WHAT YOU SHOULD DO: Return the records exactly, keeping every line as it is.

EXERCISE INPUTS:

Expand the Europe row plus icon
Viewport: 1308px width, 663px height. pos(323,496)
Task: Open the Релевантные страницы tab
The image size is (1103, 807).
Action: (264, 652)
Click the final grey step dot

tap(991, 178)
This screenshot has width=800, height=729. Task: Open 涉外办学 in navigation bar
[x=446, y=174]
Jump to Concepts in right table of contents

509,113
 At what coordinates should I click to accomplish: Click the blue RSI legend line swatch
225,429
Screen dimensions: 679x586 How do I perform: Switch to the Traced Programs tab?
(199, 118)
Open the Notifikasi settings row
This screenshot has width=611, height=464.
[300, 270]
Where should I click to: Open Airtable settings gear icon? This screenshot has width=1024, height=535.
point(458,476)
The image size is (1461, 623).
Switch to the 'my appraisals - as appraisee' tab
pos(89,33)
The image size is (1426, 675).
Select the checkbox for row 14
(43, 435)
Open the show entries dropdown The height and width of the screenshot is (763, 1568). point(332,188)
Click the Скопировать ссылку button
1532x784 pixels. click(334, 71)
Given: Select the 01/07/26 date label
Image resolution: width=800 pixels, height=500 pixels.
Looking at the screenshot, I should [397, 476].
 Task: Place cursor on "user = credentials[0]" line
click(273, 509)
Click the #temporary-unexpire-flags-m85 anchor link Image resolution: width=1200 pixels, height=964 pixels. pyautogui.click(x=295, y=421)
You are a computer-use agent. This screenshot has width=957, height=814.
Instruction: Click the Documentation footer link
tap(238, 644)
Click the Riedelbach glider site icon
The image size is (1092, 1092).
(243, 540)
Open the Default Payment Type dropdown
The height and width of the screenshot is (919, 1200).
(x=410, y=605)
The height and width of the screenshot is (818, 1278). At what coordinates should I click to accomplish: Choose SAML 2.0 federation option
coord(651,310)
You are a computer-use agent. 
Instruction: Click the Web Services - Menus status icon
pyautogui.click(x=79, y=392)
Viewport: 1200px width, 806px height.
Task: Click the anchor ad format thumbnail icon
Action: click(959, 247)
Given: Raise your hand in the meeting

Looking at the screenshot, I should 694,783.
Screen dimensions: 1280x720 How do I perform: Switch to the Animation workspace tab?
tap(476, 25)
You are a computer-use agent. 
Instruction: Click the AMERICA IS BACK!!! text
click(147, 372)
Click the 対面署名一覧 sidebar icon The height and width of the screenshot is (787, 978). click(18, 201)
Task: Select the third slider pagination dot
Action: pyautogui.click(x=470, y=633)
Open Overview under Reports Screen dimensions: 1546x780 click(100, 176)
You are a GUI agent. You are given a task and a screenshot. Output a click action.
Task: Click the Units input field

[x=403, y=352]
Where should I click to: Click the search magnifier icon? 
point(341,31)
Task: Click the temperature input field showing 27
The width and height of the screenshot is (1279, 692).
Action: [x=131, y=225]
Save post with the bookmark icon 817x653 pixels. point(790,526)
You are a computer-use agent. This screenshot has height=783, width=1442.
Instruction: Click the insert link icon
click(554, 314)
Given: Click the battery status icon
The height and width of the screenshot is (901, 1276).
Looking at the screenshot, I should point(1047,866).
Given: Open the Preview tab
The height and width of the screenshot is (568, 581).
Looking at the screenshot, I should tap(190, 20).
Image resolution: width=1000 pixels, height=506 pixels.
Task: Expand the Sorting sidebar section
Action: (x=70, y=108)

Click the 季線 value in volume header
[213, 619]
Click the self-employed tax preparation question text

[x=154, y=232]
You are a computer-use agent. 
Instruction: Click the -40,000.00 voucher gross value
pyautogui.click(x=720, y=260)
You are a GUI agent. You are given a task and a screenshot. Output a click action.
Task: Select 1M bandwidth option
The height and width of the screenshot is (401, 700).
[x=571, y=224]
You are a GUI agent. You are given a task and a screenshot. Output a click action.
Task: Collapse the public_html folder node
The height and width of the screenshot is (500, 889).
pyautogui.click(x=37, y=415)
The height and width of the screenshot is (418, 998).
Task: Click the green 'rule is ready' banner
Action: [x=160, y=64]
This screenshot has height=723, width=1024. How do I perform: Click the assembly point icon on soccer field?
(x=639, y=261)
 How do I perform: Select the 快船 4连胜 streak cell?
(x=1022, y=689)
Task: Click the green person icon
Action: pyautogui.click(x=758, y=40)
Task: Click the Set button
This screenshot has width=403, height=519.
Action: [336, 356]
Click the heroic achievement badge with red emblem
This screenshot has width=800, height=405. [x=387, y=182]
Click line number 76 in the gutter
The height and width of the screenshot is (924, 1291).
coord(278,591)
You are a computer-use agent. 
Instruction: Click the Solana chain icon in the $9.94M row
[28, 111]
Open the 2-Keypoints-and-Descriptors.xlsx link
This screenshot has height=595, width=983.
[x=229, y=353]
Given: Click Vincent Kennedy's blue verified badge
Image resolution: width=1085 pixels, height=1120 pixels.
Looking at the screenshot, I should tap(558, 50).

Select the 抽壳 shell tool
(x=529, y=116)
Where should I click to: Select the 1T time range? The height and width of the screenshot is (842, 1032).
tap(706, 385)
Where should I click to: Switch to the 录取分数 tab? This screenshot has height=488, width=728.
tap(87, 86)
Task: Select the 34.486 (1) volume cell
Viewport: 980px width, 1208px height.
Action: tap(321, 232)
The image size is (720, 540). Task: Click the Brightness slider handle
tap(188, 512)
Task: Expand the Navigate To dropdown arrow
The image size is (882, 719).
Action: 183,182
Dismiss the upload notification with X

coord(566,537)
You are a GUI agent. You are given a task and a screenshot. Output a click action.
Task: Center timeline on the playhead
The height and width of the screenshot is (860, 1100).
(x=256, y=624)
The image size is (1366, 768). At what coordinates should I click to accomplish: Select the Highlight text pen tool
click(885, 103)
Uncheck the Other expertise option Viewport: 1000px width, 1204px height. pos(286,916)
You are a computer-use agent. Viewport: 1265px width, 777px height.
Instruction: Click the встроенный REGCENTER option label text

EXERCISE RESPONSE:
Expand the Europe row plus icon
Viewport: 1308px width, 663px height. pos(323,496)
Task: Open the Релевантные страницы tab
The image size is (1103, 807).
Action: (264, 652)
Click the final grey step dot

tap(991, 178)
This screenshot has width=800, height=729. Task: Open 涉外办学 in navigation bar
[x=446, y=174]
Jump to Concepts in right table of contents

509,113
 At what coordinates should I click to accomplish: Click the blue RSI legend line swatch
225,429
Screen dimensions: 679x586 How do I perform: Switch to the Traced Programs tab?
(199, 118)
Open the Notifikasi settings row
This screenshot has width=611, height=464.
[300, 270]
Where should I click to: Open Airtable settings gear icon? This screenshot has width=1024, height=535.
point(458,476)
The image size is (1461, 623).
Switch to the 'my appraisals - as appraisee' tab
pos(89,33)
The image size is (1426, 675).
Select the checkbox for row 14
(43, 435)
Open the show entries dropdown The height and width of the screenshot is (763, 1568). point(332,188)
Click the Скопировать ссылку button
1532x784 pixels. click(334, 71)
Given: Select the 01/07/26 date label
Image resolution: width=800 pixels, height=500 pixels.
Looking at the screenshot, I should [397, 476].
 Task: Place cursor on "user = credentials[0]" line
click(273, 509)
Click the #temporary-unexpire-flags-m85 anchor link Image resolution: width=1200 pixels, height=964 pixels. pyautogui.click(x=295, y=421)
You are a computer-use agent. This screenshot has width=957, height=814.
Instruction: Click the Documentation footer link
tap(238, 644)
Click the Riedelbach glider site icon
The image size is (1092, 1092).
(243, 540)
Open the Default Payment Type dropdown
The height and width of the screenshot is (919, 1200).
(x=410, y=605)
The height and width of the screenshot is (818, 1278). At what coordinates should I click to accomplish: Choose SAML 2.0 federation option
coord(651,310)
You are a computer-use agent. 
Instruction: Click the Web Services - Menus status icon
pyautogui.click(x=79, y=392)
Viewport: 1200px width, 806px height.
Task: Click the anchor ad format thumbnail icon
Action: click(959, 247)
Given: Raise your hand in the meeting

Looking at the screenshot, I should 694,783.
Screen dimensions: 1280x720 How do I perform: Switch to the Animation workspace tab?
tap(476, 25)
You are a computer-use agent. 
Instruction: Click the AMERICA IS BACK!!! text
click(147, 372)
Click the 対面署名一覧 sidebar icon The height and width of the screenshot is (787, 978). click(18, 201)
Task: Select the third slider pagination dot
Action: pyautogui.click(x=470, y=633)
Open Overview under Reports Screen dimensions: 1546x780 click(100, 176)
You are a GUI agent. You are given a task and a screenshot. Output a click action.
Task: Click the Units input field

[x=403, y=352]
Where should I click to: Click the search magnifier icon? 
point(341,31)
Task: Click the temperature input field showing 27
The width and height of the screenshot is (1279, 692).
Action: [x=131, y=225]
Save post with the bookmark icon 817x653 pixels. point(790,526)
You are a computer-use agent. This screenshot has height=783, width=1442.
Instruction: Click the insert link icon
click(554, 314)
Given: Click the battery status icon
The height and width of the screenshot is (901, 1276).
Looking at the screenshot, I should point(1047,866).
Given: Open the Preview tab
The height and width of the screenshot is (568, 581).
Looking at the screenshot, I should tap(190, 20).
Image resolution: width=1000 pixels, height=506 pixels.
Task: Expand the Sorting sidebar section
Action: (x=70, y=108)

Click the 季線 value in volume header
[213, 619]
Click the self-employed tax preparation question text

[x=154, y=232]
You are a computer-use agent. 
Instruction: Click the -40,000.00 voucher gross value
pyautogui.click(x=720, y=260)
You are a GUI agent. You are given a task and a screenshot. Output a click action.
Task: Select 1M bandwidth option
The height and width of the screenshot is (401, 700).
[x=571, y=224]
You are a GUI agent. You are given a task and a screenshot. Output a click action.
Task: Collapse the public_html folder node
The height and width of the screenshot is (500, 889).
pyautogui.click(x=37, y=415)
The height and width of the screenshot is (418, 998).
Task: Click the green 'rule is ready' banner
Action: [x=160, y=64]
This screenshot has height=723, width=1024. How do I perform: Click the assembly point icon on soccer field?
(x=639, y=261)
 How do I perform: Select the 快船 4连胜 streak cell?
(x=1022, y=689)
Task: Click the green person icon
Action: pyautogui.click(x=758, y=40)
Task: Click the Set button
This screenshot has width=403, height=519.
Action: [336, 356]
Click the heroic achievement badge with red emblem
This screenshot has width=800, height=405. [x=387, y=182]
Click line number 76 in the gutter
The height and width of the screenshot is (924, 1291).
coord(278,591)
You are a computer-use agent. 
Instruction: Click the Solana chain icon in the $9.94M row
[28, 111]
Open the 2-Keypoints-and-Descriptors.xlsx link
This screenshot has height=595, width=983.
[x=229, y=353]
Given: Click Vincent Kennedy's blue verified badge
Image resolution: width=1085 pixels, height=1120 pixels.
Looking at the screenshot, I should tap(558, 50).

Select the 抽壳 shell tool
(x=529, y=116)
Where should I click to: Select the 1T time range? The height and width of the screenshot is (842, 1032).
tap(706, 385)
Where should I click to: Switch to the 录取分数 tab? This screenshot has height=488, width=728.
tap(87, 86)
Task: Select the 34.486 (1) volume cell
Viewport: 980px width, 1208px height.
Action: tap(321, 232)
The image size is (720, 540). Task: Click the Brightness slider handle
tap(188, 512)
Task: Expand the Navigate To dropdown arrow
The image size is (882, 719).
Action: 183,182
Dismiss the upload notification with X

coord(566,537)
You are a GUI agent. You are given a task and a screenshot. Output a click action.
Task: Center timeline on the playhead
The height and width of the screenshot is (860, 1100).
(x=256, y=624)
The image size is (1366, 768). At what coordinates should I click to accomplish: Select the Highlight text pen tool
click(885, 103)
Uncheck the Other expertise option Viewport: 1000px width, 1204px height. pos(286,916)
You are a computer-use agent. Viewport: 1265px width, 777px height.
Instruction: Click the встроенный REGCENTER option label text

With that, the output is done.